• REQUIRED WORK: Please restate, word for word, the lines below that begin at the one with "Task: Open the 图层(L) layer menu" and end at the one with "Viewport: 1568px width, 307px height.". Leave out all other lines.

• EXERCISE DATA:
○ ○ ○ ○

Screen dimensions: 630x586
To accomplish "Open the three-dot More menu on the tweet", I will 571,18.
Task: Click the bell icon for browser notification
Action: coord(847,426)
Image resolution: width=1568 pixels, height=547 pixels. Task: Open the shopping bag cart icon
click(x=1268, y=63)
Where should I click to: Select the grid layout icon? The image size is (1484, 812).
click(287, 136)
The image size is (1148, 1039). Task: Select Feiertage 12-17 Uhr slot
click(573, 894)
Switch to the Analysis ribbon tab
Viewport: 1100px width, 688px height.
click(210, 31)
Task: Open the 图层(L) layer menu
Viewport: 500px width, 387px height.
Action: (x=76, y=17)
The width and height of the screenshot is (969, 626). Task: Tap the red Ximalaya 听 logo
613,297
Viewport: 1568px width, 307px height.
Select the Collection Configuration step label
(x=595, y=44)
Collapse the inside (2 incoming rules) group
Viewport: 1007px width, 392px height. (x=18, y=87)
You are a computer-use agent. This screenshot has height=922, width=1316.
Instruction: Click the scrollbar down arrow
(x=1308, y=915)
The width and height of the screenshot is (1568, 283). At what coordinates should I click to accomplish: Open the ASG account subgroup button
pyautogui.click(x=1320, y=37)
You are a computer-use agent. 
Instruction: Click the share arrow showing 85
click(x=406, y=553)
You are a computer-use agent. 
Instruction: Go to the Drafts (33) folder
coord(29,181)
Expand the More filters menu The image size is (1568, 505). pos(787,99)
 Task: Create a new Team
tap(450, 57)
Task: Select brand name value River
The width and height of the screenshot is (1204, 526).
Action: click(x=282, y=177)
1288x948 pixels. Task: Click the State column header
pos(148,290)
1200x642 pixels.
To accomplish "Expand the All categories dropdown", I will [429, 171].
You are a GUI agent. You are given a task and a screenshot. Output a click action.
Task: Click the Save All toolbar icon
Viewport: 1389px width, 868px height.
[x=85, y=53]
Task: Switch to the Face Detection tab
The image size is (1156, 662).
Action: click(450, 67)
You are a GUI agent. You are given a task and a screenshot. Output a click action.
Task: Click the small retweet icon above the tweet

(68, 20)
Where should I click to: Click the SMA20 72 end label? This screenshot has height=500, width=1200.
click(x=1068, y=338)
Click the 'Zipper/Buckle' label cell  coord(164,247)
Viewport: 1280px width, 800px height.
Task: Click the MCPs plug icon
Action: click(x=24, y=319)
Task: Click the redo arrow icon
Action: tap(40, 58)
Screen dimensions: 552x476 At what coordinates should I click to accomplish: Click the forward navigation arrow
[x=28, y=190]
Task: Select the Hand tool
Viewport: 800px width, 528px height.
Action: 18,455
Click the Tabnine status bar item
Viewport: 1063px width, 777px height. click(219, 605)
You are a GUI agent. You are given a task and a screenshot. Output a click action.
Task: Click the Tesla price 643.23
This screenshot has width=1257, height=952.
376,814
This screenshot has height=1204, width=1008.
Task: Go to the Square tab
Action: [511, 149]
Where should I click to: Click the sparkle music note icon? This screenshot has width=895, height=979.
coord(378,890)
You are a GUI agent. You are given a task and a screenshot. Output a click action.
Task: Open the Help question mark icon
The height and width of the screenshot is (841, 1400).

○ ○ ○ ○

• SOLUTION TO THE EXERCISE:
Task: Open the 图层(L) layer menu
Viewport: 500px width, 387px height.
Action: (x=76, y=17)
The width and height of the screenshot is (969, 626). Task: Tap the red Ximalaya 听 logo
613,297
Viewport: 1568px width, 307px height.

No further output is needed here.